This release and others in the Das Alte Werk series will, for most purchasers, be welcome replacements for LPs they have owned and played for forty years and more. Fashions in performance practice are as variable as those in couture, and given a choice, most people will, as it were, opt for a jacket with this year's cut or a skirt with this year's hemline. Those willing to venture farther afield, however, will find in the selections on this two-CD set several performances of enduring value and several performers--notably Kurt Equiluz and Max van Egmond--who were marked out for greatness then and have been neither surpassed nor equaled since. Their work here shows them at their remarkable youthful best.

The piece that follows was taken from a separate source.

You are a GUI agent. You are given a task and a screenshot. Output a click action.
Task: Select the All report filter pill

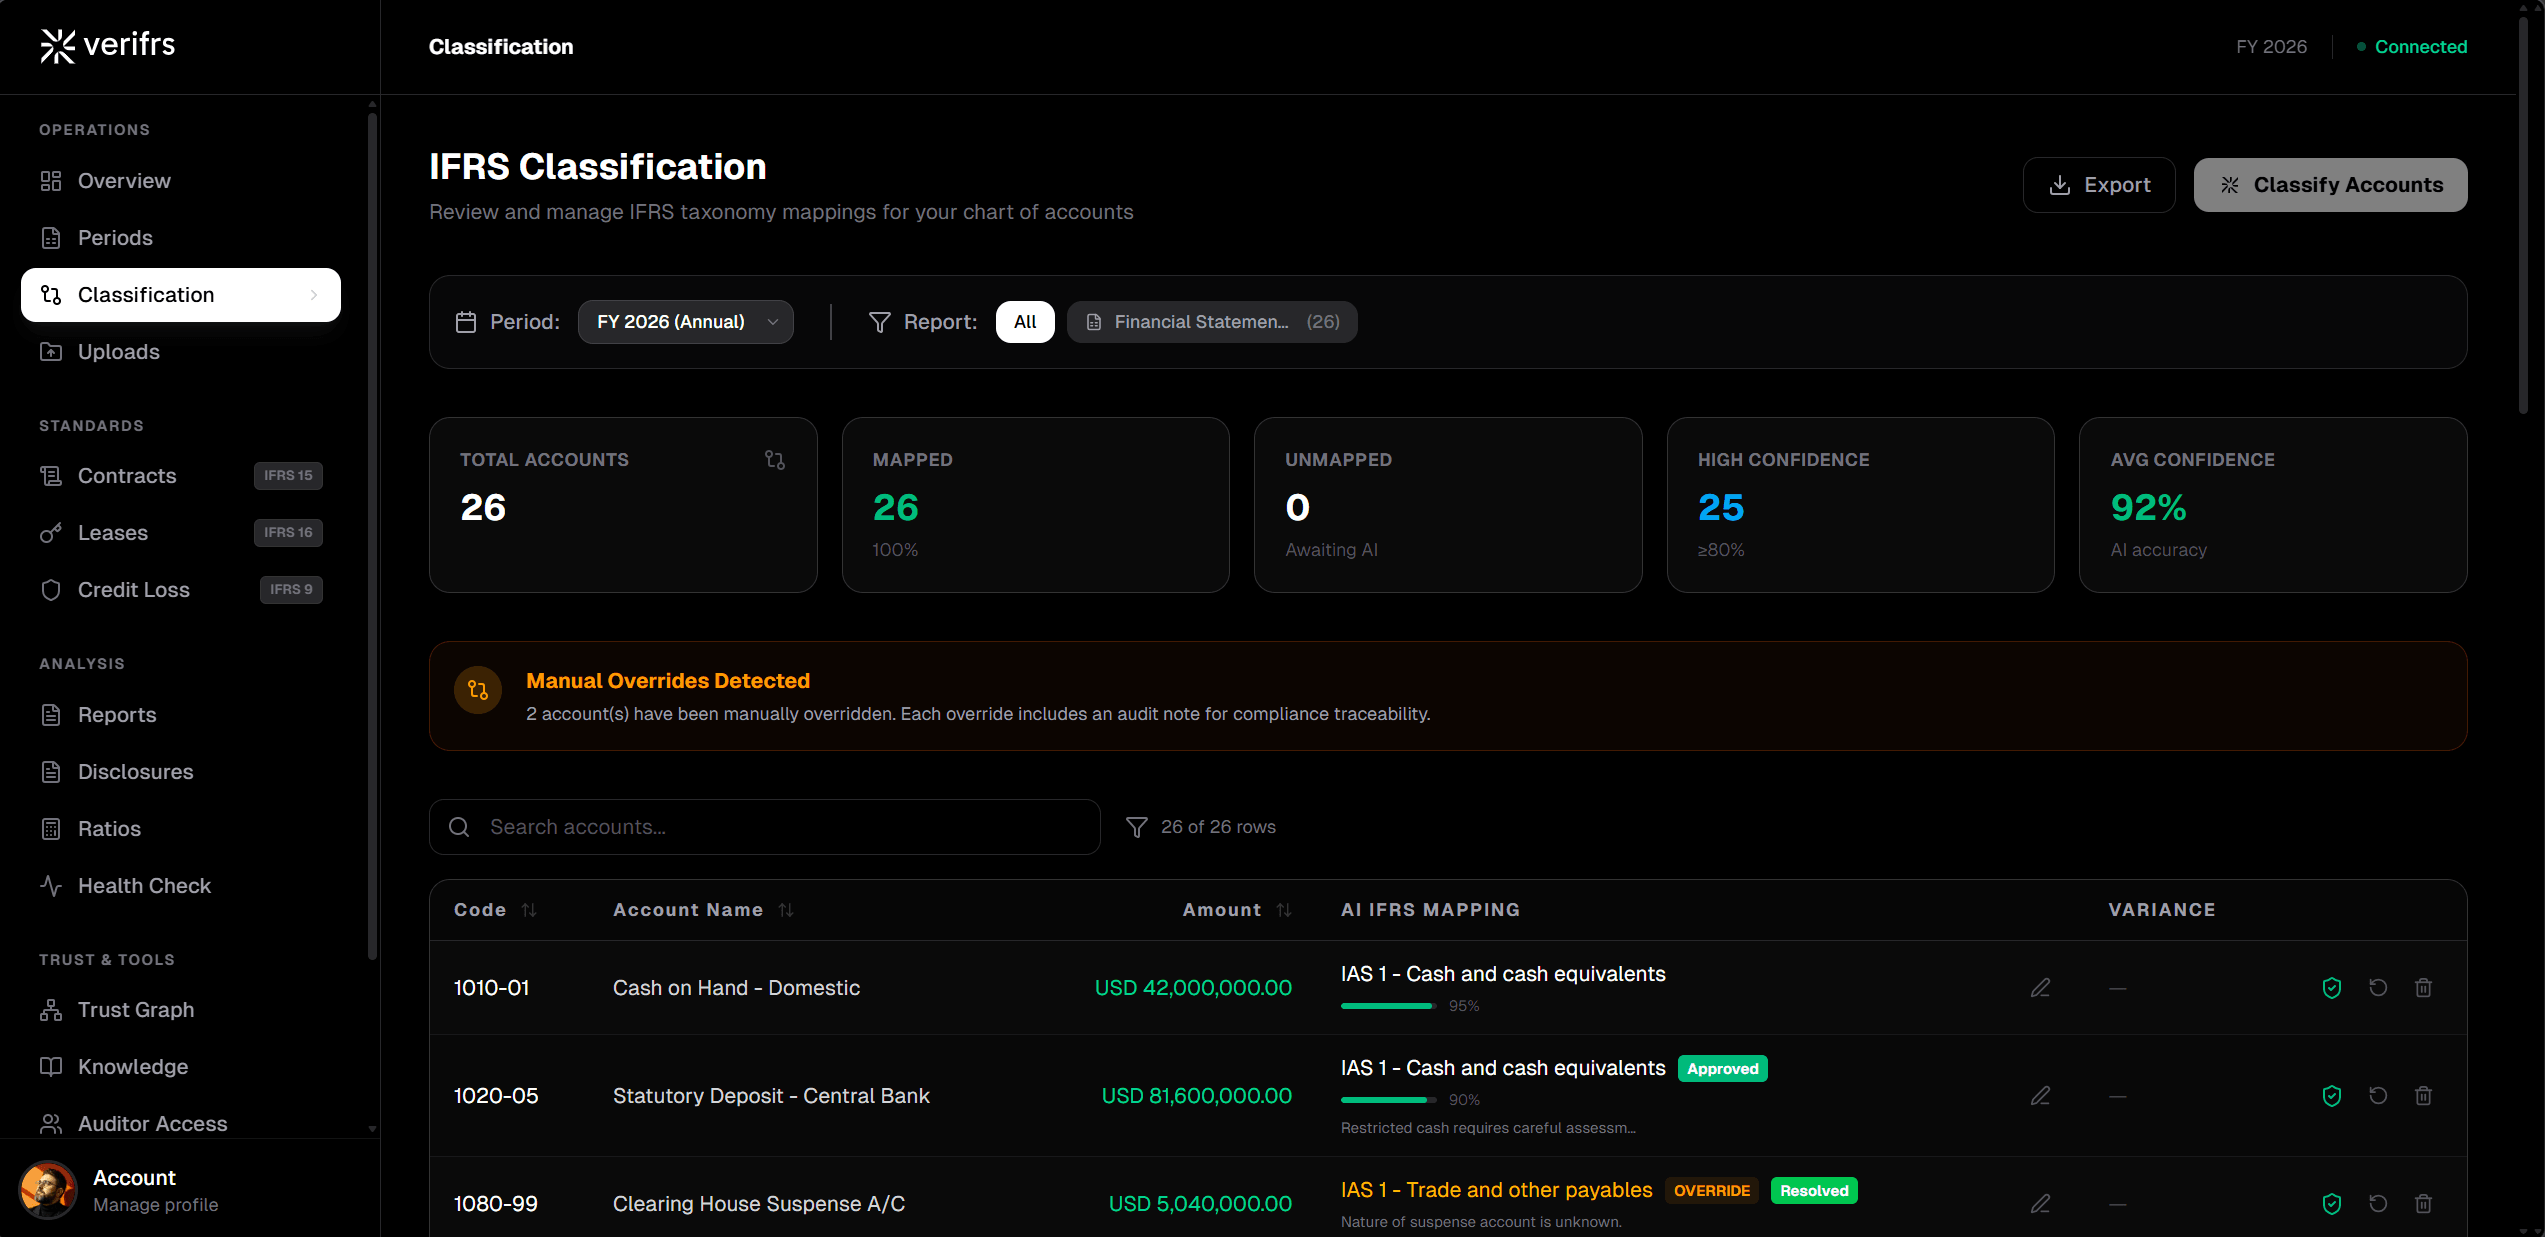point(1024,322)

It must be noted, however, that Cantata 18 is not as described. The performance included in this set is most decidedly not the one made under the direction of Jürgen Jürgens. As soon as the second movement begins and the voice of Max van Egmond rather than the expected Jacques Villisech is heard, it is evident that the Nikolaus Harnoncourt performance of a decade or more later has been substituted. How could such a gaffe be made by the producers of this set or, having once been made, pass unnoticed by anyone at Warner Music? So as ever, caveat emptor.
(Incidentally, many months after I bought this set and almost as many months after I brought the production error to the attention of the customer service folks at Warner Classics, someone at the company sent me an e-mail saying that the version of Cantata 18 used in future pressings would be corrected at some time soon. He also promised me a replacement for the set I had bought. I was, briefly, encouraged enough to give Warner two cheers for the hopeful news, the third cheer attending upon the company's promise becoming a reality. Those events, however, date from more than a year ago. Need I say that the third cheer is still on hold and that I am not counting on the proximate fulfillment of this corporate promise?)
Even with the just-expressed caution, the set has more to be said for it than against it. Whoever did the remastering did a very commendable job. Would that the same could be said for the set's producer and distributor.
All in all, three stars would be a bit stingy, four a bit too generous. Split the difference, and call it three and a half.
Update (9/20/2011). Thanks to the courtesy of another Amazon reviewer, R. Lane, I have learned that Warner Classics has released a revised and corrected pressing of this release. That is to say, Mr. Lane reports (cf. his comment below) that the recording of Cantata 18 included in this set is now actually the one the label claims it is: the Jürgen Jürgens recording. This is unqualifiedly good news, but given the likelihood that a certain number--perhaps a quite large number--of copies of the older, uncorrected pressings are still out and about, prudence suggests that prospective buyers ask questions of their seller before they buy. (Whether questions will yield useful answers is a matter best left for another day and another venue.)